── Texto ──

El recuerdo permanente de aquellos versos y mi relación posterior con el universo de la tradición oral me permitió también entender mejor y contemplar con naturalidad el frecuente trasvase de canciones, romances o relatos desde el ingenio o la memoria hasta el papel impreso y viceversa.
Puede que alguno de los oficios que se encargó de mantener tradicionalmente esta industria –como el oficio de impresor- tuviese una mayor sensación de responsabilidad que otros al suponer que era depositario del mapa del tesoro y que la mera presión de los tipos sobre el papel ya daba al contenido una permanencia que lo fijaba y lo aseguraba contra el olvido. En cualquier caso, y del olvido sigo hablando, los últimos cincuenta años nos han proporcionado motivos más que sobrados para no creer en la permanencia de nada y para desconfiar de la indemnidad de todo aquello que parecía quedar atado y bien atado.

───

Ejercicio »
Prolonga el texto sobre la tradición oral y el papel impreso a partir de su última oración.

── Datos registrados ──

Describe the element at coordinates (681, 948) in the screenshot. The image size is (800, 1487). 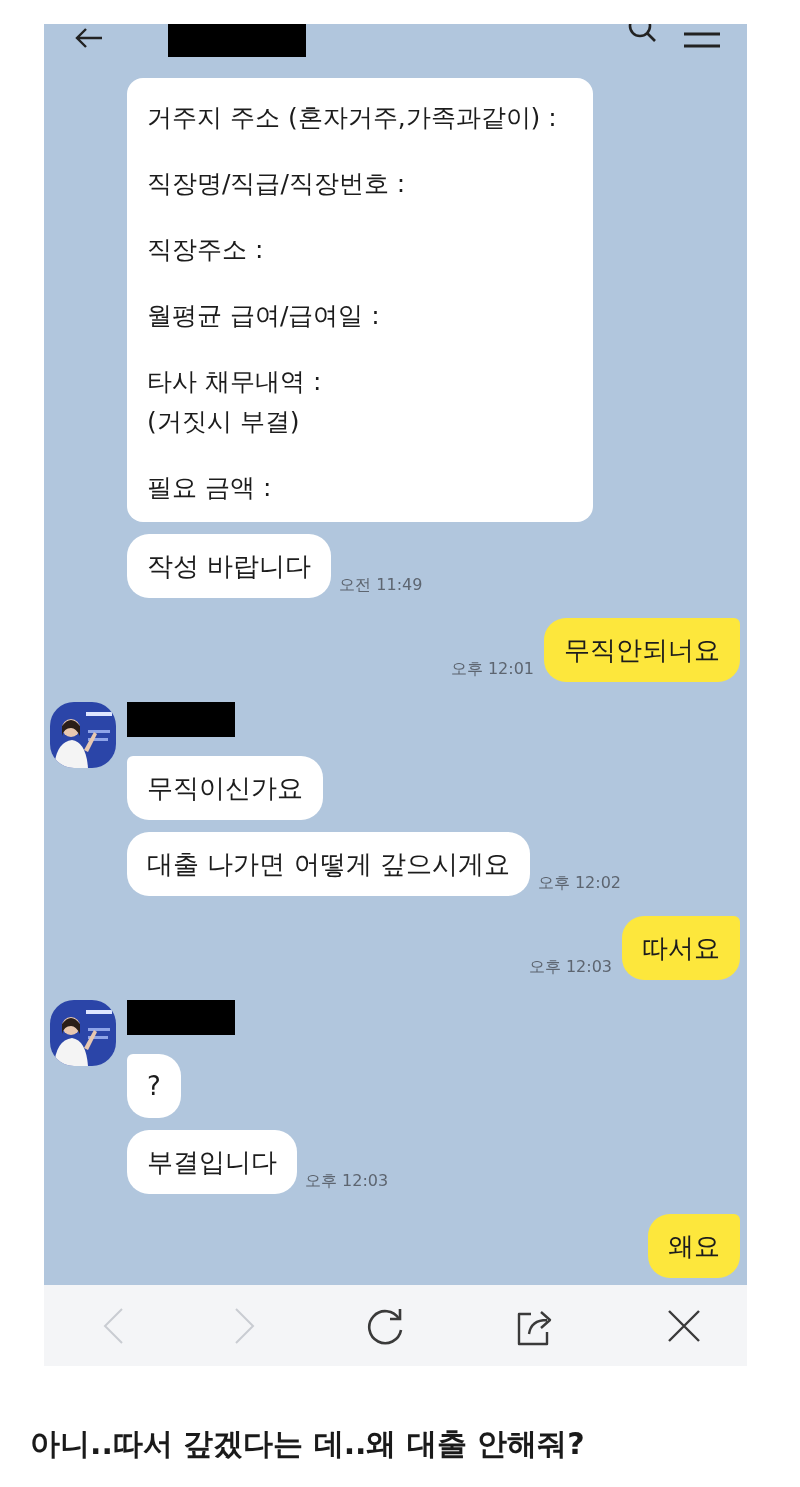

───

Resultado del ejercicio »
Algunos de esos pliegos especificaban en su última página las colecciones publicadas, sus títulos y los lugares de venta: por esas informaciones podemos deducir que los libreros, impresores o depositarios ofrecían con la misma naturalidad romances, jácaras, sainetes, aleluyas, ruedas de los enamorados, de los amantes y de la fortuna, libritos de cortejar, juegos de manos, recetarios de cocina, almanaques, horóscopos, libros de adivinar sueños y la influencia de los planetas. Anunciaban además variados surtidos en novelas históricas, folletines, revistas teatrales, argumentos reducidos de zarzuelas y óperas, folletos de cine, cancioneros, etc. etc. etc. Las colecciones más abundantes son del siglo XIX y corresponden a imprentas que hicieron su agosto con un público adicto y entregado. Ya he recordado muchas veces algún escrito de Antonio Trueba, o sea Antón el de los cantares, en el que manifiesta que llegó a reunir 20.000 papeles de este tipo (que luego quiso quemar por inadecuados e inmorales), aseveración que siempre me pareció exagerada pero que, según pasa el tiempo y voy conociendo más imprentas, me va pareciendo menos desmedida. Hubo establecimientos tipográficos que llegaron a publicar entre 200 y 500 títulos diferentes, colecciones de sainetes que fueron numerosísimas, romances que aparecieron en sucesivas versiones y ediciones, pliegos con canciones de moda constantemente cambiantes y todo tipo de remendería que sabemos se tiraba por miles de ejemplares y que, a mi modo de ver, hace cada vez más verosímil la opinión de Trueba.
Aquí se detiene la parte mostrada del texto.